The Agora Project and Its Participants
The Agora project, as it is known, is spearheaded by the Bank for International Settlements and involves the New York Federal Reserve as well as leading central banks from Europe, Korea, Mexico and Japan whose currencies account for the bulk of global payments.
Current Cross-Border Transaction Challenges
Cross-border transactions currently flow via a global web of commercial banks, but can be slow and costly when multiple banks are in the chain, or they involve smaller emerging economy currencies.
Recent Testing and Technological Advances
BIS Deputy General Manager Andrea Maechler said the group's latest round of testing had proved the ability to use "tokenised central bank reserves" - effectively digital forms of national currencies - together with "tokenised commercial bank deposits".
Global Priorities and Next Steps
Global authorities have long sought to make international payments faster and cheaper and the Group of 20 leading economies has made it one of its key priorities this year.

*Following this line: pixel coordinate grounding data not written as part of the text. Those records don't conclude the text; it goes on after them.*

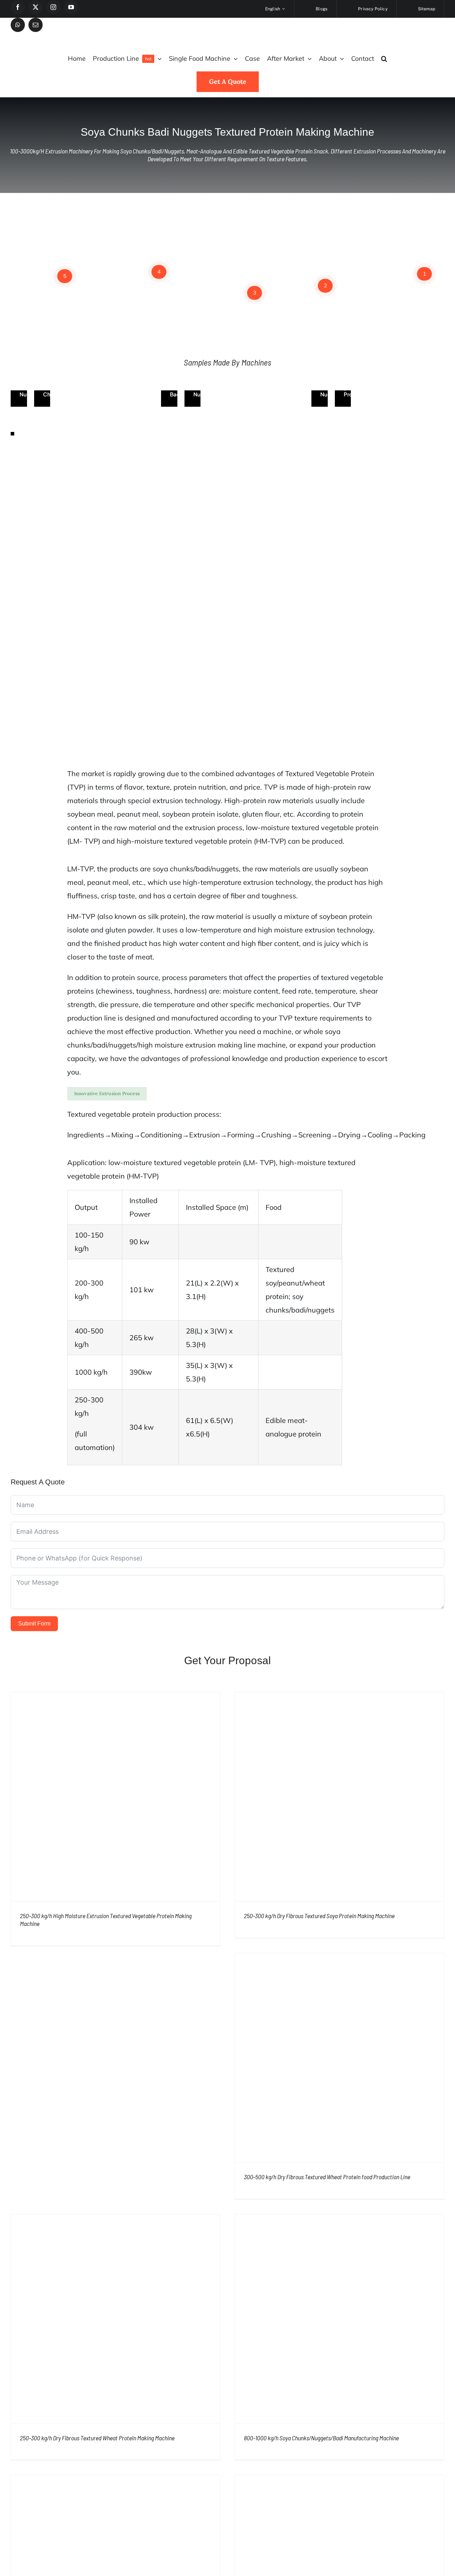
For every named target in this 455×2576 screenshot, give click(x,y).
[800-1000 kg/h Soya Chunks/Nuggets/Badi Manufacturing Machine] (339, 2318)
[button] (384, 58)
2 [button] (325, 285)
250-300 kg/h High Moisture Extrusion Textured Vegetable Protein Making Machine (106, 1919)
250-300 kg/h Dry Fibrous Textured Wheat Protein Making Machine (97, 2438)
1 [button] (424, 273)
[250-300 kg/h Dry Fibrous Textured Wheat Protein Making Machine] (115, 2318)
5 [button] (64, 275)
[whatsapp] (18, 25)
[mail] (35, 25)
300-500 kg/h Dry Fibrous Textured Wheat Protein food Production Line (327, 2177)
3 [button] (254, 292)
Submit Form (34, 1623)
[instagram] (53, 7)
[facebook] (18, 7)
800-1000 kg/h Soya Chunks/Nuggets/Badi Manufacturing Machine (321, 2438)
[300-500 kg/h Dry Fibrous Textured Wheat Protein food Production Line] (339, 2057)
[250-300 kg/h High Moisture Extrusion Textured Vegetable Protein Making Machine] (115, 1796)
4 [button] (159, 271)
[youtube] (71, 7)
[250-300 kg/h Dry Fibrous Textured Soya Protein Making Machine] (339, 1796)
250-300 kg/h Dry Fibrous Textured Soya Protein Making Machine (319, 1916)
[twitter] (35, 7)
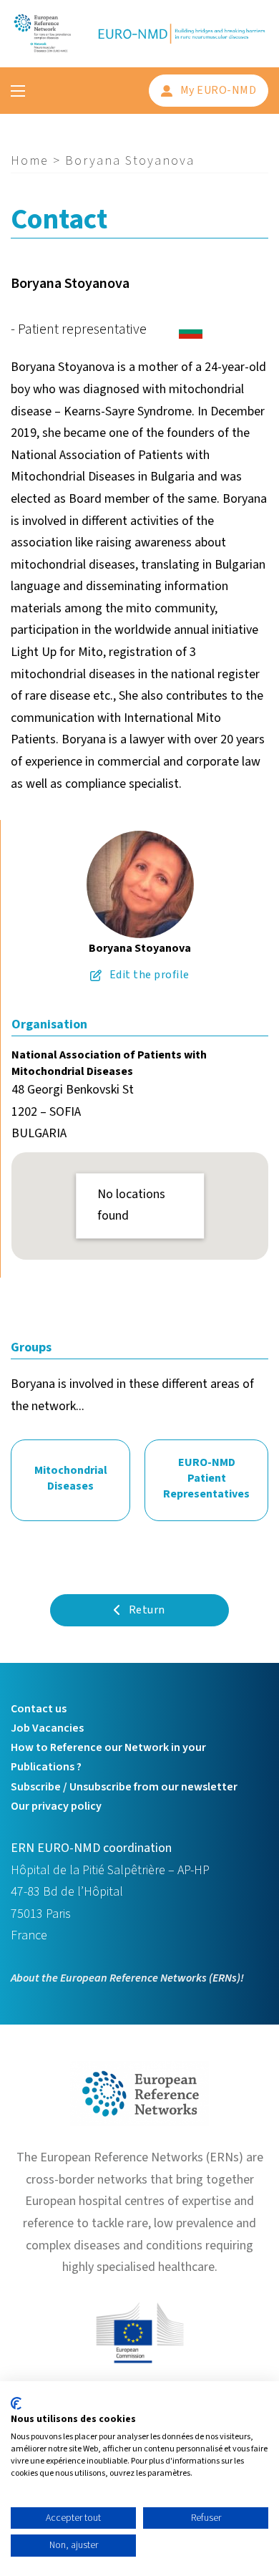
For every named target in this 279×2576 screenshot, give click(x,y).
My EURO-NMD (218, 90)
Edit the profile (149, 975)
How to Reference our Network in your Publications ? (108, 1757)
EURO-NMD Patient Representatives (206, 1478)
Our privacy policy (56, 1806)
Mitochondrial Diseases (70, 1478)
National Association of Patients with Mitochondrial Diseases (109, 1063)
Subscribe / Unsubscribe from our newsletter (124, 1787)
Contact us (39, 1709)
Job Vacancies (47, 1728)
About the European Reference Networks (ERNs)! (127, 1978)
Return (147, 1610)
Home (30, 161)
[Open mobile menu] (18, 91)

Maechler said that while the Agora work was "not production-ready yet," further work and testing was now planned, and Canada's central bank would also join the project.

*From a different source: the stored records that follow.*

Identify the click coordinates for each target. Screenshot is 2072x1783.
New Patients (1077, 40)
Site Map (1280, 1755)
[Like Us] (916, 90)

"It is a clear recognition that if the world is going into a tokenized ecosystem, one of the advantages is to move towards 24/7," she said, referring to an "always-on" global payments system.
Comparisons and Global Collaboration
Other Digital Payments Projects
Although not a direct rival, Agora is often compared to another digital payments project called mBridge, now led by China alongside the likes of Hong Kong, Thailand, the United Arab Emirates and Saudi Arabia.
India's central bank also has proposed that BRICS member countries, including Brazil, Russia, India, China and South Africa, make plans to link their digital currencies at the BRICS summit that it is due to host in a few months' time.
Project Participation and Perspectives
Asked why China's central bank or any of its commercial banks were not part of Agora, Maechler said the project had a different "constellation" of participants.
Milestones and Technical Achievements
Tim Adams, the head of the Institute of International Finance, which helps coordinate the dozens of commercial banks involved, said the latest testing had been a milestone, demonstrating the ability for tokenised payments to be at scale.
It had also tested what is known as "atomic settlement" - where cross-border and cross-currency transactions in the banking system can be completed on an "all-or-nothing" basis as soon as key boxes have been ticked.
The central banks, meanwhile, have tested a so-called "layered prototype architecture" that enables each of them to retain autonomy over their respective national currency ledgers and keep certain key legal rules in place.